Multiple Endocrine Neoplasia Type 1 (Wermer Syndrome)
Multiple endocrine neoplasia type 1 is characterized by tumors on the organs and tissue of the endocrine system, which includes the pituitary gland, pancreas, ovaries, testicles and thyroid. These organs and glands produce hormones that regulate bodily functions ranging from growth and development to sleep and mood. The MEN1 gene helps produce a protein called menin that acts as a tumor suppressor in the endocrine system. Mutations in the MEN1 gene can lead to uncontrolled cellular growth in the endocrine system, which can become cancerous tumors.

Multiple Endocrine Neoplasia Type 2
Multiple endocrine neoplasia type 2 typically causes a form of thyroid cancer called medullary thyroid carcinoma, but it can cause other cancers of the endocrine system as well. When healthy, the RET gene signals cells to divide at a safe and normal rate. Mutations in this gene can cause accelerated, uncontrolled cell growth, which can lead to tumors of the endocrine system.

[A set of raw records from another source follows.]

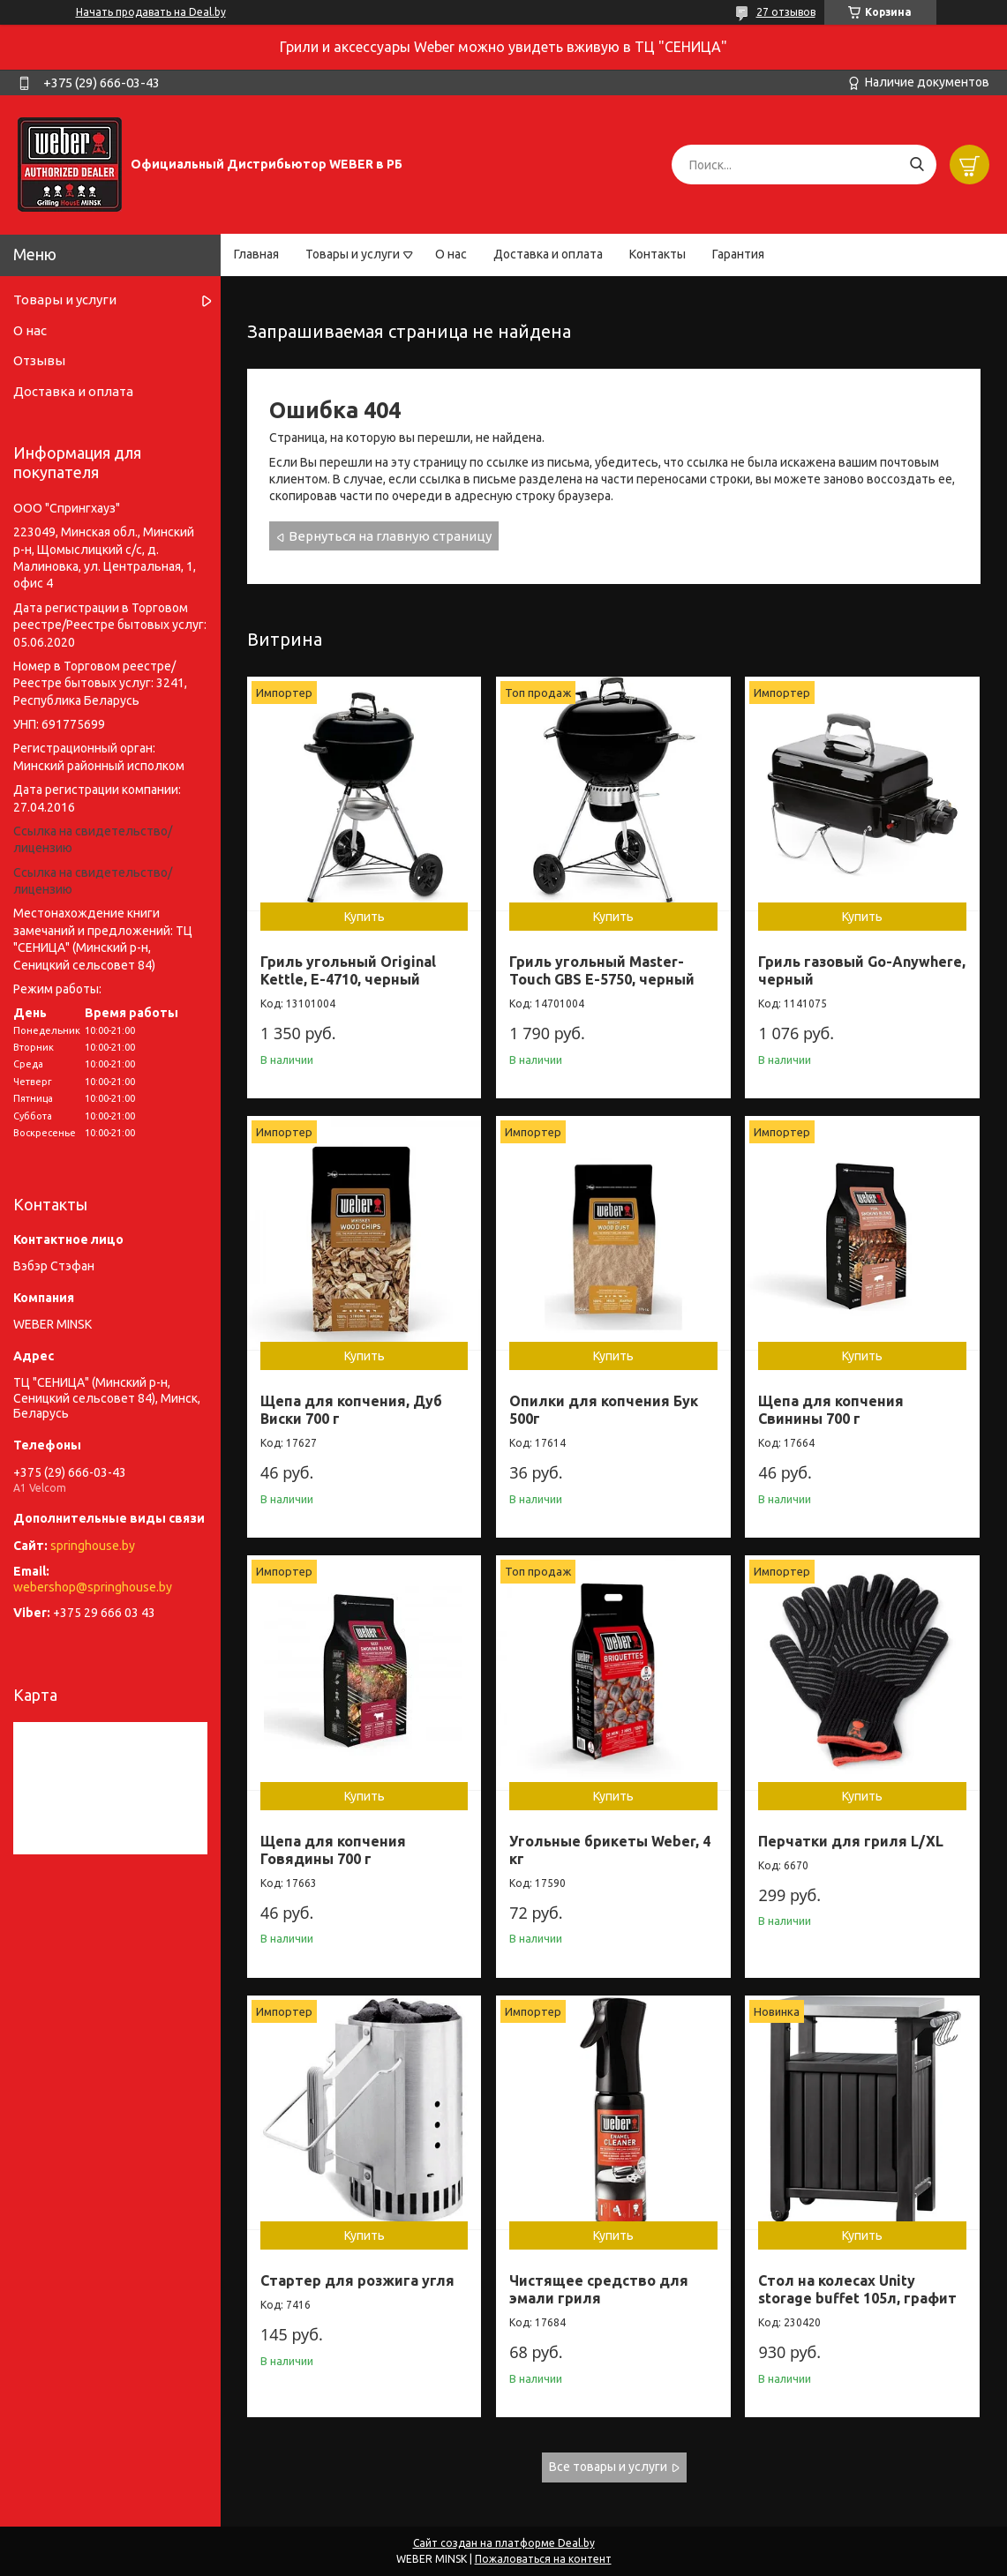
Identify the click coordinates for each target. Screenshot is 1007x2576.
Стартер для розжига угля (357, 2280)
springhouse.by (92, 1546)
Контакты (657, 254)
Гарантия (738, 254)
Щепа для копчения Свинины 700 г (831, 1410)
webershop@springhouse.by (92, 1587)
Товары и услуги (352, 254)
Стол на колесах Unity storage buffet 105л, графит (857, 2289)
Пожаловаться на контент (543, 2559)
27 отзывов (785, 12)
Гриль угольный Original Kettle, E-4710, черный (348, 970)
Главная (256, 254)
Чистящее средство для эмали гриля (598, 2289)
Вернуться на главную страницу (390, 535)
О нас (451, 254)
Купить (364, 917)
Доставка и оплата (548, 254)
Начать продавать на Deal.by (151, 12)
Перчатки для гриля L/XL (850, 1841)
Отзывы (39, 360)
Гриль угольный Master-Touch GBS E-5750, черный (602, 970)
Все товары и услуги (608, 2467)
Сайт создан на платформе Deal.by (504, 2543)
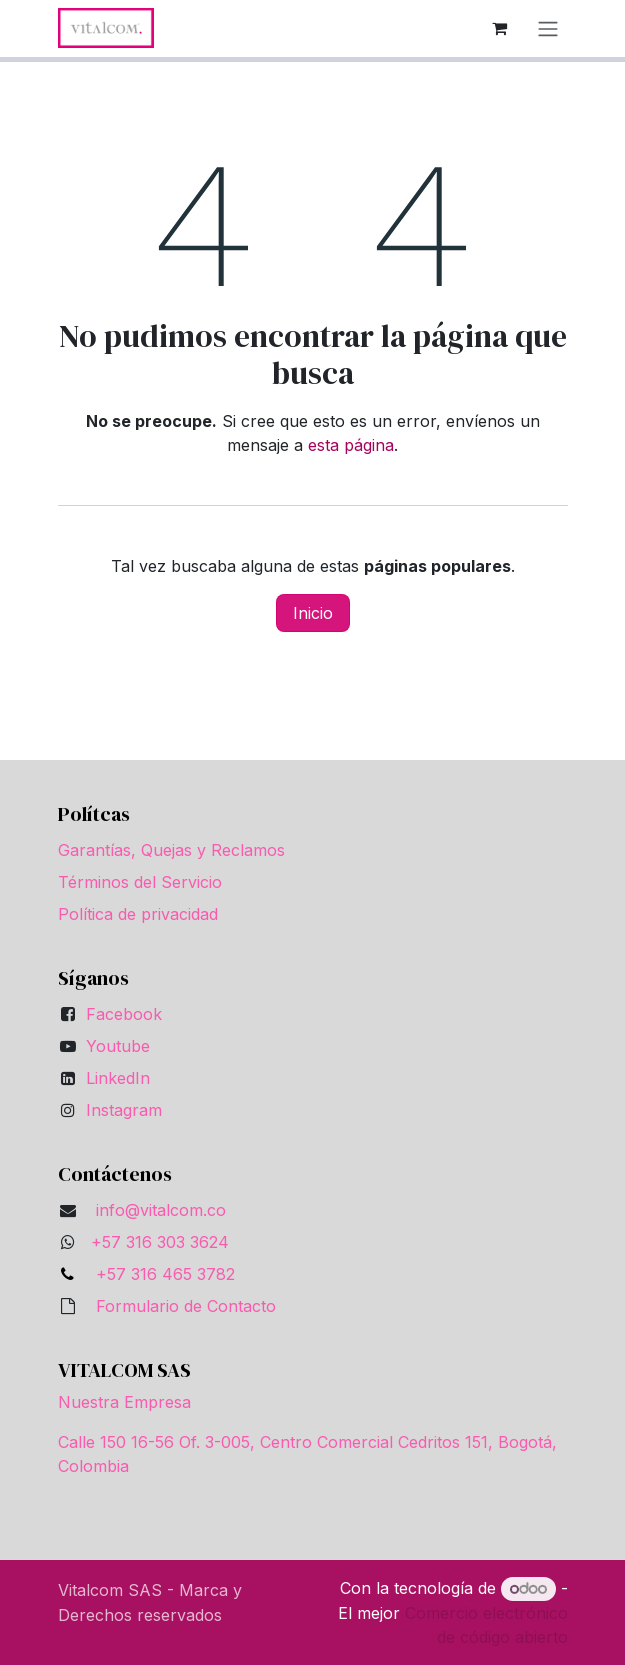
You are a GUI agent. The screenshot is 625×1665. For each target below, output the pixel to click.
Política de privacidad (138, 914)
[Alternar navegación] (548, 28)
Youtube (118, 1046)
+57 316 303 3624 (160, 1242)
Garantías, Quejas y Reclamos (171, 850)
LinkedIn (118, 1078)
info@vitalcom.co (161, 1210)
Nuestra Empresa (124, 1402)
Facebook (124, 1014)
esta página (351, 445)
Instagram (124, 1110)
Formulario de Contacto (186, 1306)
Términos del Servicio (140, 882)
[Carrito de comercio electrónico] (500, 28)
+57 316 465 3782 (160, 1274)
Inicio (313, 613)
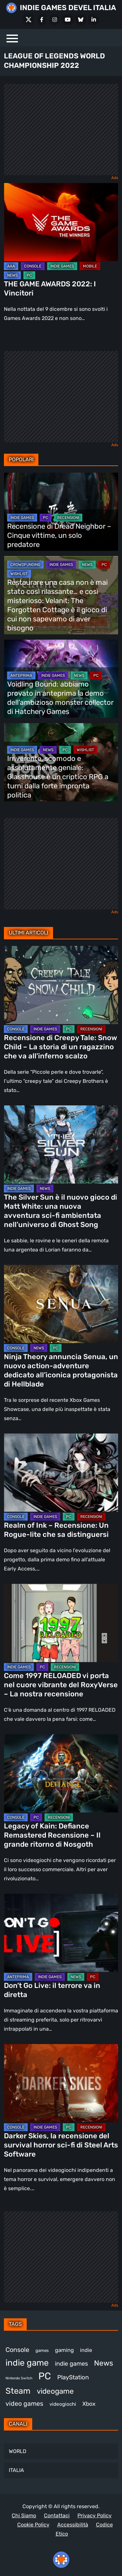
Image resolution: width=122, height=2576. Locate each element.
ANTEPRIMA (21, 675)
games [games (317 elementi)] (42, 2350)
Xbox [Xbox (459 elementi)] (88, 2404)
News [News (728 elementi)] (103, 2363)
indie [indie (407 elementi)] (86, 2350)
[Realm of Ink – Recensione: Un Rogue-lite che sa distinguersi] (61, 1472)
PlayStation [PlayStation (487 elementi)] (73, 2377)
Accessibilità (72, 2525)
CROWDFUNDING (25, 564)
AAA (11, 266)
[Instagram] (54, 19)
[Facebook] (41, 19)
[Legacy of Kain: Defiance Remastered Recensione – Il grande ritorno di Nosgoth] (61, 1773)
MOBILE (90, 266)
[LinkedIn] (93, 19)
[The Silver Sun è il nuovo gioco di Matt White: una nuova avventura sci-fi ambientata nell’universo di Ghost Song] (61, 1144)
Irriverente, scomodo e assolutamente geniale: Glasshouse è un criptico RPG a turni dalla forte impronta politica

Nevoid Basal Cell Carcinoma Syndrome (Gorlin Syndrome)
Gorlin syndrome is a condition that can affect the skin, eyes, nervous system, endocrine system and bones. The most common symptoms are cysts in the mouth and areas of basal-cell skin cancers. These growths appear in adolescence or young adulthood and are usually not life-threatening, but should be treated. Gorlin syndrome is linked to variations in the PTCH1 gene, which helps maintain healthy cell division and reproduction.

Peutz-Jeghers Syndrome
Peutz-Jeghers syndrome is a rare genetic disorder that causes benign growths called hamartomatous polyps in the intestines and stomach. Symptoms of Peutz-Jeghers can be present in children, with small, flat, dark-colored spots forming on the lips, eyelids, nostrils and anus. Most of the time, these growths can be attributed to a mutation of the STK11 gene, which normally keeps cells from dividing and multiplying abnormally. People with Peutz-Jeghers syndrome have a high chance of developing cancer.

Retinoblastoma
Retinoblastoma is an eye cancer that usually appears in children under age 5 and generally affects one eye, although both eyes may be affected. The cancer develops because of problems with the RB1 gene, which controls cell growth. Mutations in this gene allow cells to grow uncontrollably, leading to a whiteness in the pupil called leukocoria, which is visible in flash photography. If treated early, retinoblastoma can be cured. If left untreated the cancer can spread to other parts of the body and become life-threatening.

Von Hippel-Lindau Syndrome
Von Hippel-Landau syndrome is a disorder that causes abnormal blood vessel and cyst growth in the eyes, brain, spinal cord, adrenal glands and other parts of the body. Although these growths are usually non-cancerous, they can become cancerous. Depending on location, they can cause serious complications including deafness, vision loss, weakness and loss of coordination. The growths are a result of a mutation in the VHL gene, which keeps cells from dividing uncontrollably.

 

Precision Medicine

Precision Medicine is treatment that is tailored to the individual patient. For cancer patients, tumor genotyping - examining the individual's DNA for gene variants - is allowing for personalized therapies.